Dans les Vosges, les jacuzzis de plusieurs particuliers ont été percés ou éventrés.Un acte revendiqué par des petits mots laissés aux propriétaires, les accusant de gaspiller l'eau.La ville affronte depuis plusieurs semaines une sécheresse sévère, qui impose des restrictions aux habitants.
Un trou de deux centimètres de diamètre taillé dans la paroi du jacuzzi, des copeaux de plastique tombés au sol et une vidéo prise par la caméra de surveillance... Voilà les signes apparents du sabotage survenu le 4 août dernier dans l'un des chalets cossus de Gérardmer, nichés dans le massif des Vosges. "On voit que c'est un individu relativement jeune, qui a agi seul, en mode commando", décrit Olivier Robert, le propriétaire, dans le reportage du 13H de TF1 en tête d'article, en montrant les images de la vidéo.
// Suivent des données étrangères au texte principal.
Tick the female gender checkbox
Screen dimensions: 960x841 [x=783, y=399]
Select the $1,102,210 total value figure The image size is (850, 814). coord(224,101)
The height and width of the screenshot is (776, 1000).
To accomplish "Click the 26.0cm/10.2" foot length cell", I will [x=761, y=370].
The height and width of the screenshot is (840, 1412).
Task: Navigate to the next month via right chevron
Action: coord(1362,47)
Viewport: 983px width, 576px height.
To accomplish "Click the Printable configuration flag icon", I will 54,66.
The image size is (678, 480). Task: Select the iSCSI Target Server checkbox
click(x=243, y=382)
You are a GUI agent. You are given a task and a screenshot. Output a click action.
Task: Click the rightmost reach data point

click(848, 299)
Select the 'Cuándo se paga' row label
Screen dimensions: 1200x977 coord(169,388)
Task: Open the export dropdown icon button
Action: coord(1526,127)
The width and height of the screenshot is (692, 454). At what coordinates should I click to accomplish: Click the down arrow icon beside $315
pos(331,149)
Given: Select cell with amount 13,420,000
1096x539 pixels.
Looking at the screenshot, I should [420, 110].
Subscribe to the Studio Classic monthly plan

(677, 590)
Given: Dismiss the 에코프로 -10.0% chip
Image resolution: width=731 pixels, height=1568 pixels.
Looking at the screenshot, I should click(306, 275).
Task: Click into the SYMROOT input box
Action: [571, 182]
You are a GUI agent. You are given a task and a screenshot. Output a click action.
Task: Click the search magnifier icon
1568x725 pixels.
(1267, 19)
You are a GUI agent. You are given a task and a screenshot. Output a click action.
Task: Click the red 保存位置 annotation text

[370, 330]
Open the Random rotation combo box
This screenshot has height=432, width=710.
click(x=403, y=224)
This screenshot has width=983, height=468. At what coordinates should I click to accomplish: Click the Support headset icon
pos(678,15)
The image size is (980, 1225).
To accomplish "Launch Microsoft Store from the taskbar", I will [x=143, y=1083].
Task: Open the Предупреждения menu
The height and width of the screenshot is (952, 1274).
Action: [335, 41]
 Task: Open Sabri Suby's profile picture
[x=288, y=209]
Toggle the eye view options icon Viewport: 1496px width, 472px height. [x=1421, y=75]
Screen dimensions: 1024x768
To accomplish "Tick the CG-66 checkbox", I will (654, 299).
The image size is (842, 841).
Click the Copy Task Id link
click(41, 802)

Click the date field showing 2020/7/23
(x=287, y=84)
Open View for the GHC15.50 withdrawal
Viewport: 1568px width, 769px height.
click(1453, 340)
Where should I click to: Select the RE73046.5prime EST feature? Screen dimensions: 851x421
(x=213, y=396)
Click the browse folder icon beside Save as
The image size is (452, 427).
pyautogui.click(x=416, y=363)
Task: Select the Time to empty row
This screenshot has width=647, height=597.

Elles dévoilent un jeune homme masqué d'un foulard bleu, en simple T-shirt et portant un sac à dos, traversant le jardin du chalet.
Quelques autres habitations ont également été visés dans son voisinage, des pavillons hauts de gamme dans cette station de moyenne montagne, surtout destinés à la location en été. Quelques jours plus tôt, dans la nuit du 28 au 29 juillet, les jacuzzis de cinq chalets avaient déjà été éventrés, comme le révélait Libération. Chez Olivier Robert, le spa était pourtant vide, mais la cuve étant percée, il ne pourra a priori pas être récupéré. "On n'est pas loin des 14 ou 15.000 euros par pièce. Lorsque vous sabotez sept ou huit jacuzzis, le préjudice est tout de suite élevé", déplore-t-il.
"On s'attaque aux biens, bientôt on s'attaquera aux personnes aussi ?"
Ces sabotages surviennent à l'heure où la ville affronte une sécheresse inédite, obligeant la municipalité à se rabattre sur le pompage de l'eau du lac lui-même pour éviter des pénuries d'eau aux robinets, à cause du tarissement des nappes phréatiques. Les habitants de la ville ont aussi reçu l'interdiction de remplir leur piscine et les bains à remous. Si l'identité du saboteur n'est pas connue, ses motivations restent claires : dans chaque bassin vidé, un message identique a été laissé sur un morceau de papier : "L'eau, c'est fait pour boire ! Vous massacrez les Vosges... Plus sérieusement, la planète va mal, réveillez-vous !".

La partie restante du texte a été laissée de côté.